Stessi elementi in forme differenti
Superato l’orizzonte dello specchio
spedizione dirottata sul non ritorno
(…)
io scopro galassie col tuo profilo
milioni di soli che danno fiori
riti di pace
e no frontiere
I versi riportati qui sopra esordiscono con un’immagine delicata ma potente: l’uomo che riesce a guardare oltre sé stesso, a porre come orizzonte per sé l’altro da sé e la natura che lo circonda, si apre a una partenza. Il viaggio in questione può essere al contempo reale e spirituale, questo non conta, mentre ha grande importanza il fatto che non ci sarà un ritorno: lo sguardo che abbraccia una veduta più ampia non può desiderare di tornare a una piccola porzione di ciò che è in grado di vedere. Così, l’uomo è partito. Davanti a lui non c’è più un paraocchi, non un vetro che ne rifletta la sua sola singolarità, non un muro, nemmeno un cielo: perfino l’aria che lo circonda è troppo piccola per la nuova prospettiva che egli si è dato, una prospettiva che non si ferma a uno sguardo ma che si spinge all’osservazione, un metodo che non si limita a un’apparenza ma s’ingaggia nella ricerca. Intorno a sé non c’è un campo, un paese, un continente, ma l’universo: quello fisicamente calpestabile del pianeta e quello culturalmente esplorabile delle sue genti. Ecco allora che l’uomo scopre vere e proprie galassie, che esistendo contribuiscono a formare e ad arricchire il suo stesso universo; ne sa riconoscere il valore perché vi scorge un profilo rassomigliante a qualcosa che ama. Luoghi nuovi dove non c’è un solo centro dell’attenzione, ma milioni di fonti di luce che offrono la più ampia gamma di colori e addirittura fanno sbocciare fiori, qualcosa che significa molto per chi guarda: egli era infatti abituato alla ristretta certezza che un fiore nascesse solo dalla terra. Quanto scopre! Scopre infine che le genti di queste galassie non sono use a compiere riti di tipo liturgico o forense, ma tradizionalmente si riuniscono per celebrare la pace che vige fra loro grazie al fatto che non esistono frontiere.

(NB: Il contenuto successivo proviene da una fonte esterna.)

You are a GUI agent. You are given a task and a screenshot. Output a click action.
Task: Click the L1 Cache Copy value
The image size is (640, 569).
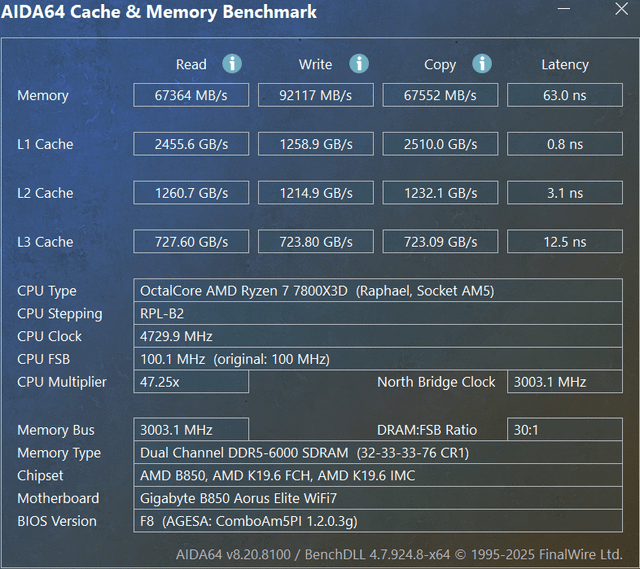(439, 144)
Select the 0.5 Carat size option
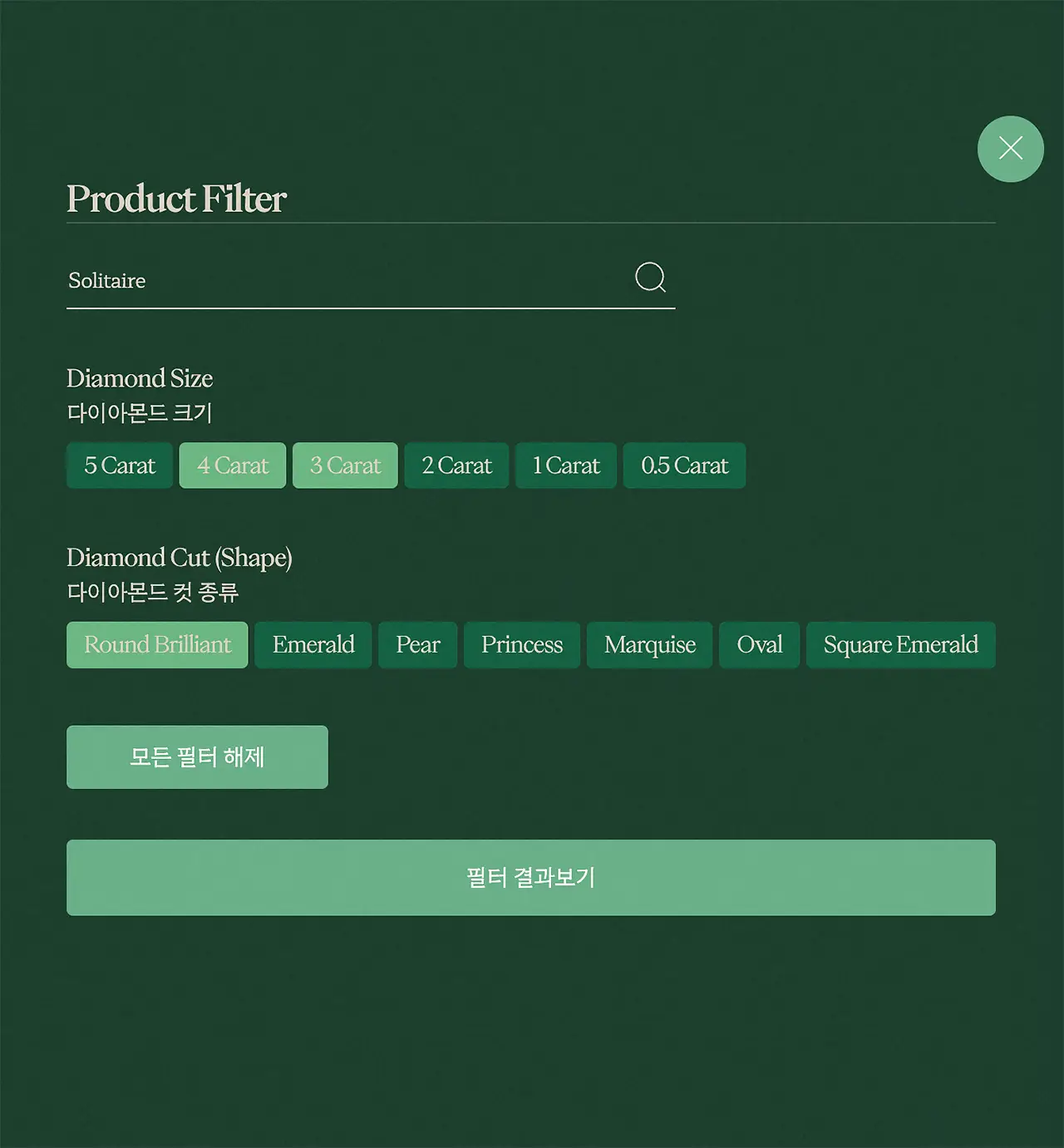Viewport: 1064px width, 1148px height. (684, 466)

I versi citati in apertura di queste righe risalgono a ventidue anni fa; sono scritti e musicati a firma di una band che si chiama Litfiba. Ciò a cui andiamo incontro oggi è esattamente l’opposto di quanto cantato da Piero Pelù: le politiche retrograde e fortemente anti internazionalistiche dei governanti del G20, ben anticipate da decisioni di governi “occidentali” e probabilmente seguite a breve da posizioni analoghe di esecutivi nazionali d’ogni dove, mirano nemmeno a confinare l’uomo davanti allo specchio bensì a rinchiuderlo in una scatola di specchi. In quei versi del 1995, intitolati appunto No frontiere, un’altra figura poetica parla di stessi elementi in forme differenti. Ci vorrà ben poco per comprendere come si possa tracciare un parallelo con gli esseri umani. La comprensione di ciò manca tuttavia a questi scellerati governanti e ai loro irresponsabili elettori.
Nessuna risposta politica vale il disastro sociale che alcune scelte creano a livello locale e planetario. Finché non si riuscirà a porre l’orizzonte dell’essere umano un po’ oltre il benessere economico della proprietà privata e delle frontiere, scudi per la protezione di un vantaggio e perciò complici di uno sfruttamento diretto o indiretto, sarà impossibile armonizzare il pianeta in quello che non è un sogno e che non ha bisogno del protrarsi di violenze fra le genti. Perché tutti vivano bene, infatti, non è necessario infrangere gli specchi altrui; sarebbe sufficiente che ciascuno spostasse di lato il proprio, e guardasse che cosa c’è al di fuori di sé.